Occasionally I stumble across a story which I simply fail to believe to be true. My disbelief derives not from the story its self but from the wider context in which that story is located, the grand narrative. With all good stories it is the wider context which is required to make the story either believable or unbelievable. It is for these reasons that authors, journalists and film directors spend hour after hour crafting their art that we the reader, viewer or even participant might not only believe the story but be thoroughly captivated by its truth. Dying from a lack of food is tragic but not that interesting, dying because one starves ones self to death as a final protest that ones rights, dignity and very personhood have been stripped away by the intolerable oppression of another; now that’s captivating. Apple’s falling from trees are not interesting until they lead to an observation which is not only true for the apple but for the whole universe and then that one apple takes on legendary status. A boat sinking in the Mediterranean sea is unavoidable damage until we hear the stories of every passenger on that boat; stories which bring us to the realisation that something has gone deeply wrong with the whole human story.
Citizens of the west live within a narrative of many complex strands, amongst that multitude there are strands which speak of an obesity epidemic so violently out of control that it stands to bring the most acclaimed health service in the world to its knees. There are other strands which speak of urban areas so heavily congested that the air within those communities is now so poor it registers amongst the worst levels of air pollution anywhere in the world. There are still other strands which speak of the billions spent on widening roads while local libraries close.
Now I’m not prone to simplicity and I appreciate that the world we live in is a complex tapestry of often competing forces but to manage such a space by the appeal ‘this is too complex' is absurd.
When my boys push their behavioral limits to the max I do not throw in the towel because child phschology is a complex field. I unpick the tiny details I can and appeal for something better.
So this weeks announcement that there is to be a reduction in the UK Driving Licence fee has left me a little speechless.

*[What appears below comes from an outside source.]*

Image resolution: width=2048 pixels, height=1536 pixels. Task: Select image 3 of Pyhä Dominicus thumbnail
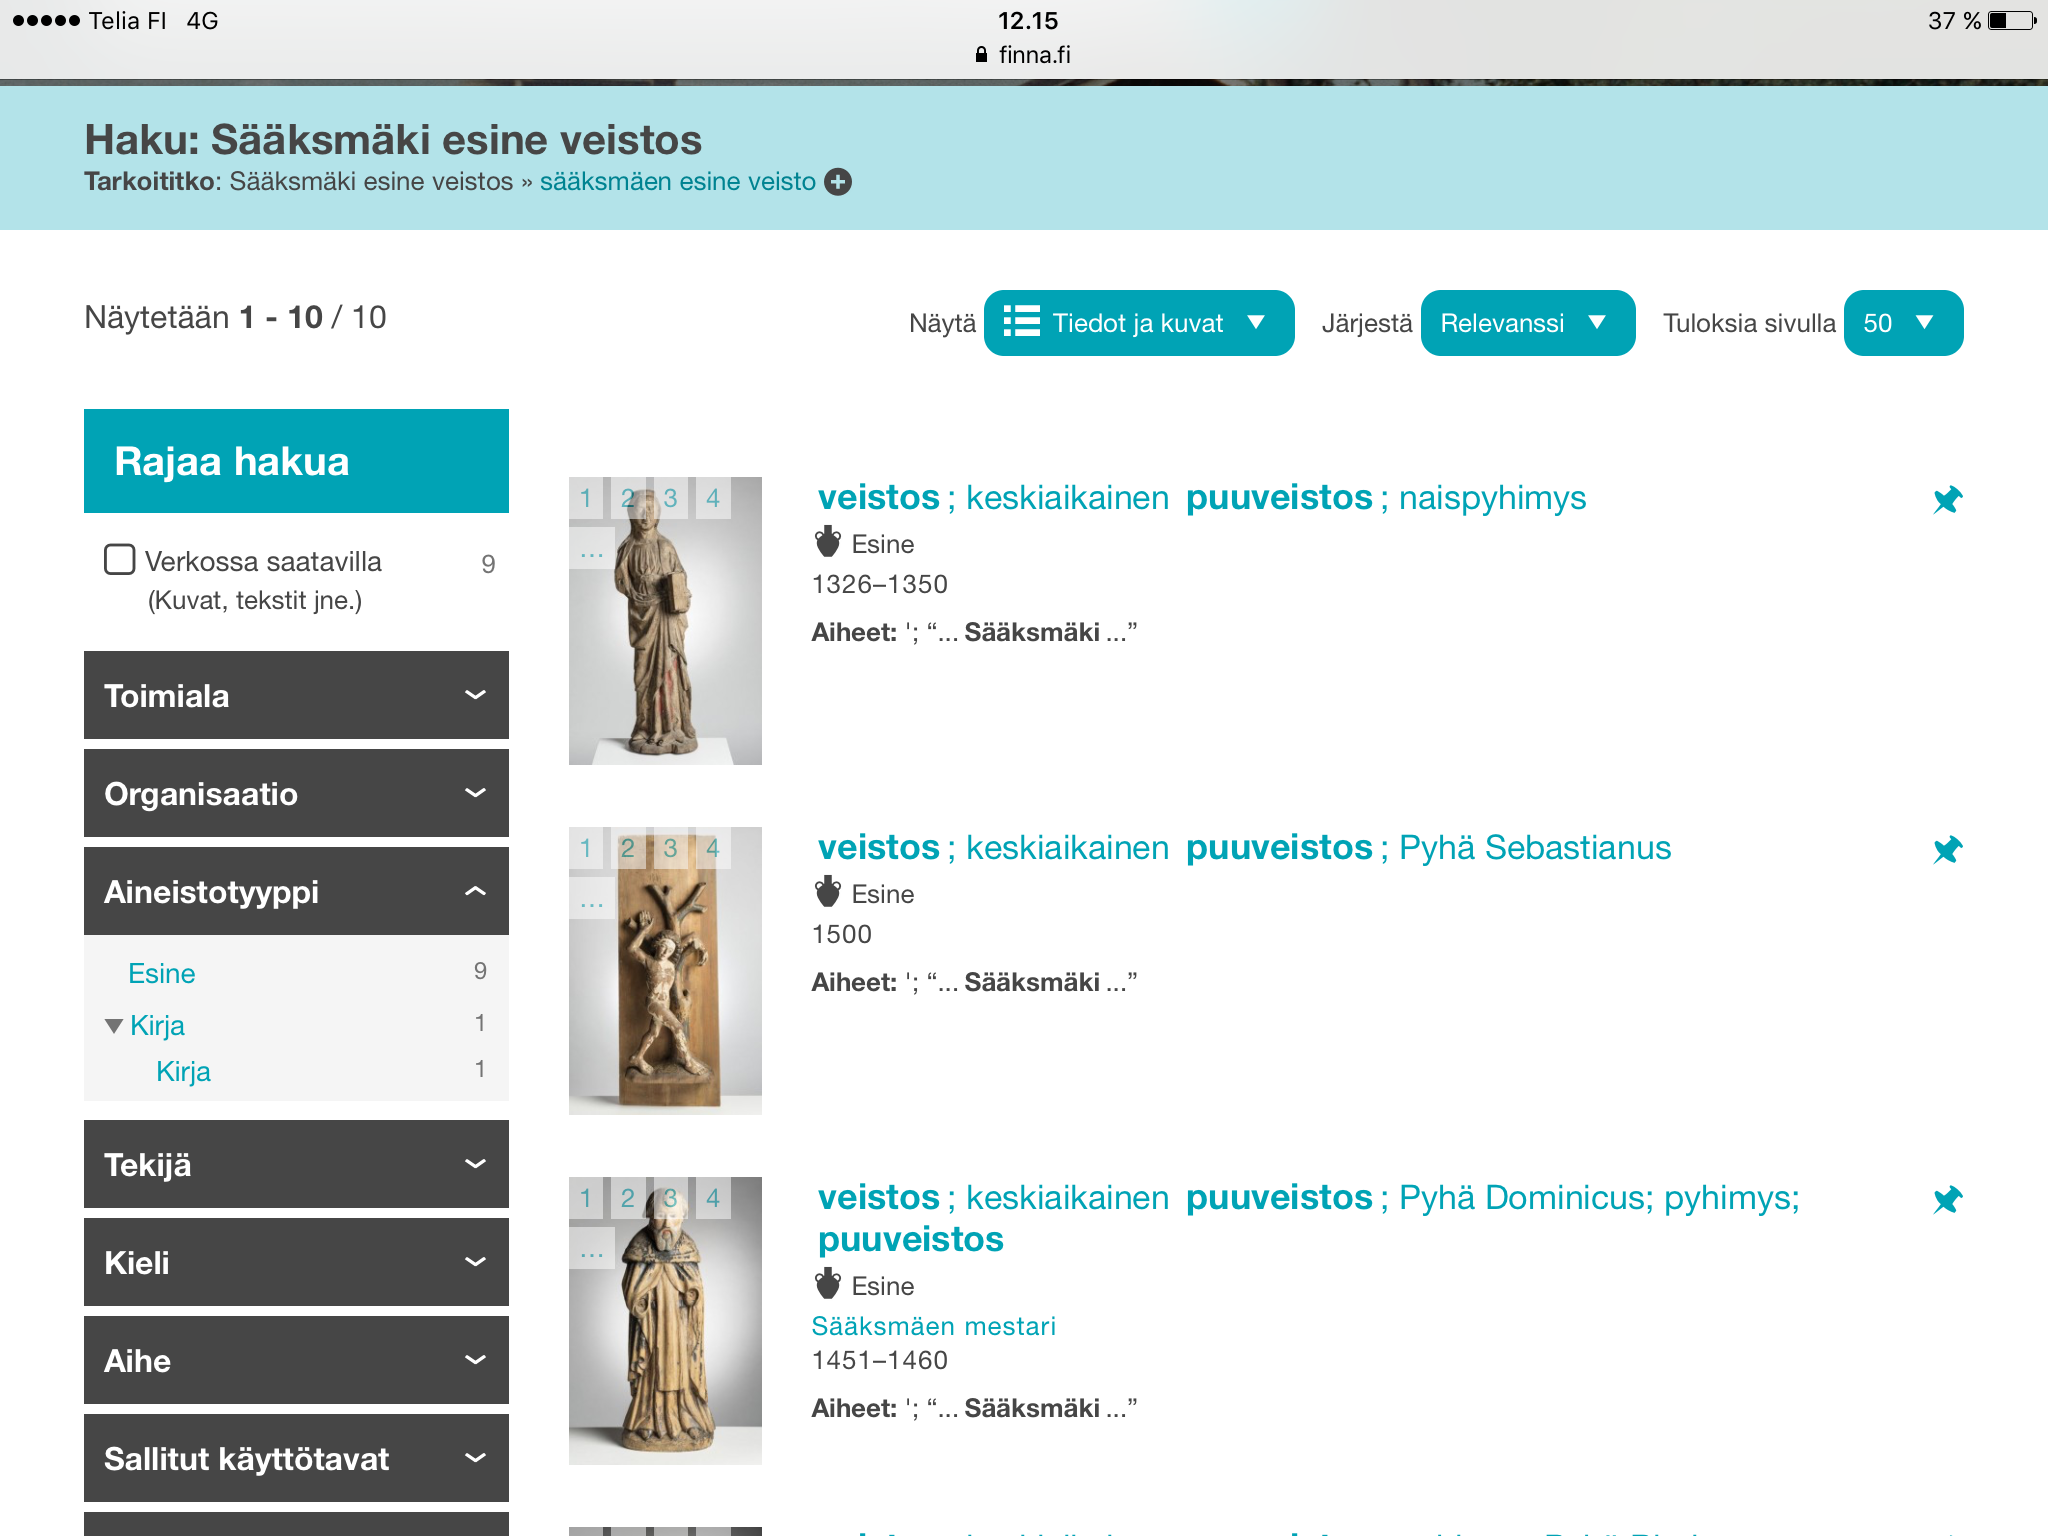coord(670,1198)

Lets just back up a moment.
I haven’t just said that the driving licence application fee is to be frozen but that it is actually going to be reduced. That means there is less money going into the treasury, less not more, less. How much less, well over the next ten years an estimated £80m in new applications and £60m in renewals. Although Danny Alexander appears to be the only man capable of making 80 plus 60 lead to his his announced £150m reduction.
So while we can’t afford to provide safe and effective cycle training for every child in the UK we can reduce the income from an activity which while deemed necessary is one of the single biggest contributors to the crisis gripping our health service, our quality of life and the productivity of our economy.
It is as if I’ve just observed my boys misbehaving, passed them a few more sweets and took myself out for the night.
You might also want to recall that both the government and the opposition are refusing to name £10 per head of population investment in cycling infrastructure as anything more than an ‘aspiration’. They tell us it can oly be an 'aspiration' because the budget may not allow it!
In her defense Transport Minister Claire Perry stated that:
‘The cost of driving can be very significant’.
Had I been within ear shot I might have pointed out that we know how significant it can be because we observe it’s significance every time we run the death trap of cars dropping kids off to schools less than 250 meters from their homes, we observe it’s significance when head teachers are forced to spend their budget on seats suitably sized for obese children, we observe it’s significance when productivity is zapped from a workforce who spend hours in traffic jams.
Poor old Danny Alexander then appealed for an easy vote stating that in reducing licence fees he’s, “giving money back to business”. He might like to remind them of that when half the workforce is snarled up in congestion thanks to his encouragement of motoring as the primary means of mobility.
There are some things which should cost us, because their cost offers us at least some microscopic way in which the scales of our story might be rebalanced. However much I fail to believe it , it appears, this, really is happening. Happy Halloween!